Can anyone identify this very dimly remembered time-travel story?

This is a real long shot, and I’ll be amazed if the Dope can come up with an answer, but then the Dope has amazed me plenty of times before!

I dimly recall reading a book when I was a kid, in probably the late 1980s. It might have been a short story in a collection rather than a standalone novel. The plot revolved around some kind of time-slip to (I think) WWII-era London, from the then-present day, say mid-1980s. I also seem to remember the Thames Barrier, which was new at the time, featuring.

I think the main character was a young, maybe teenage, boy, and I’m pretty sure it was a children’s/teenagers’ book.

And for some reason I remember the main character repeating like a mantra “Today is Tuesday February 12, 1986” (or whatever the “real” date was) in an attempt to somehow hang onto reality when the time-slip happened.

Does this ring any bells?

Might have been Terry Pratchett’s Johnny and the Bomb, but I think that’s a bit newer than your timeframe.

I’m pretty sure it wasn’t Pratchett.
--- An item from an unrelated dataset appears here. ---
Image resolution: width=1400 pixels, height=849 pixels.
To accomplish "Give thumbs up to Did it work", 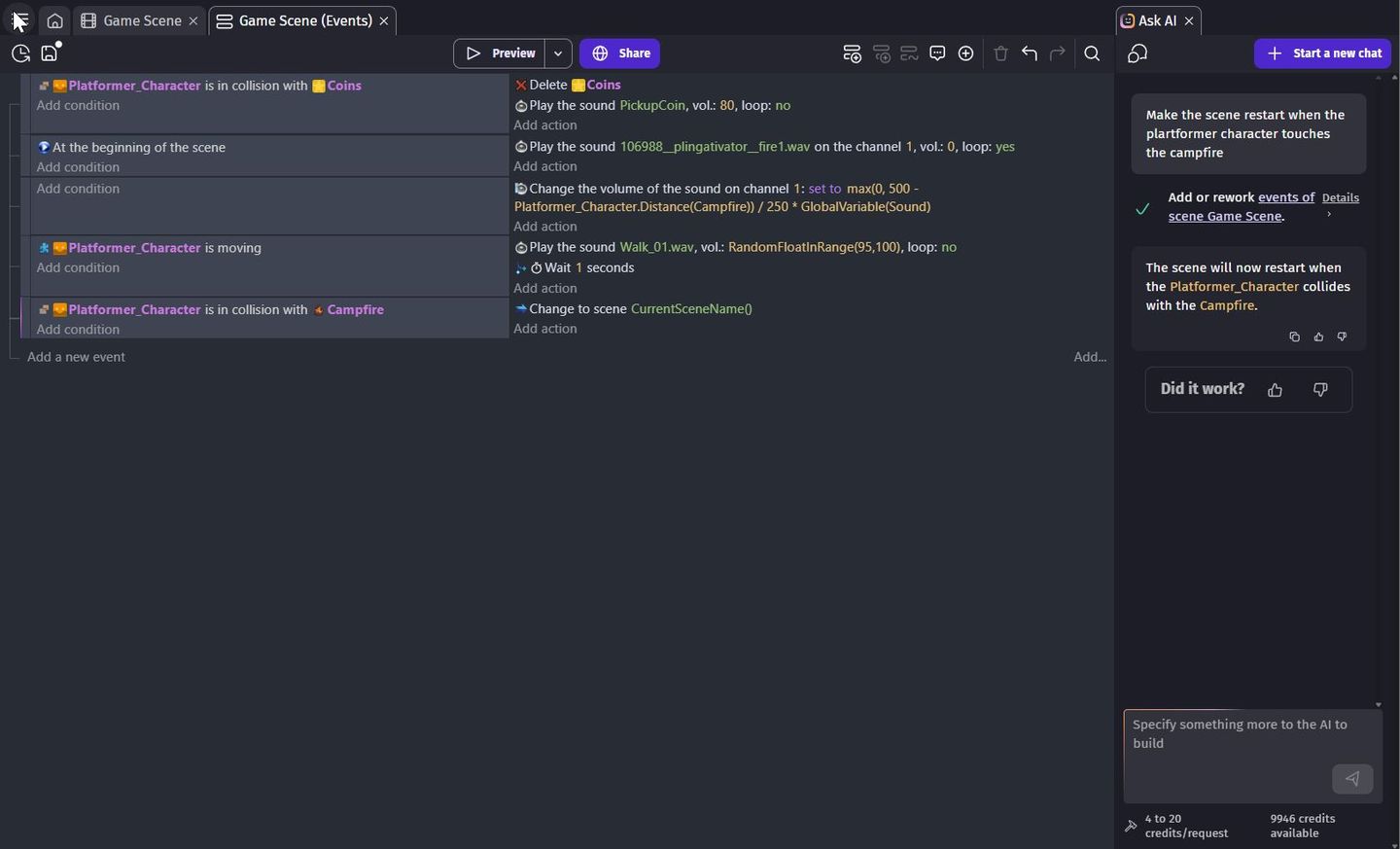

I didn’t discover any of his stuff till quite a bit later, and it wasn’t that kind of style.

Just a little bump for today’s crowd.

Well, I’ve come across Time to go back / by Mabel Esther Allan. It’s early 70s though and the teenager is female. Description: A rebellious teen-ager goes back in time to Liverpool during World War II and views her own mother’s adolescence and her aunt’s tragic romance.

A popular plot. London calling / Ed Bloor. This is pretty new. Description: Seventh-grader Martin Conway believes that his life is monotonous and dull until the night the antique radio he uses as a night-light transports him to the bombing of London in 1940.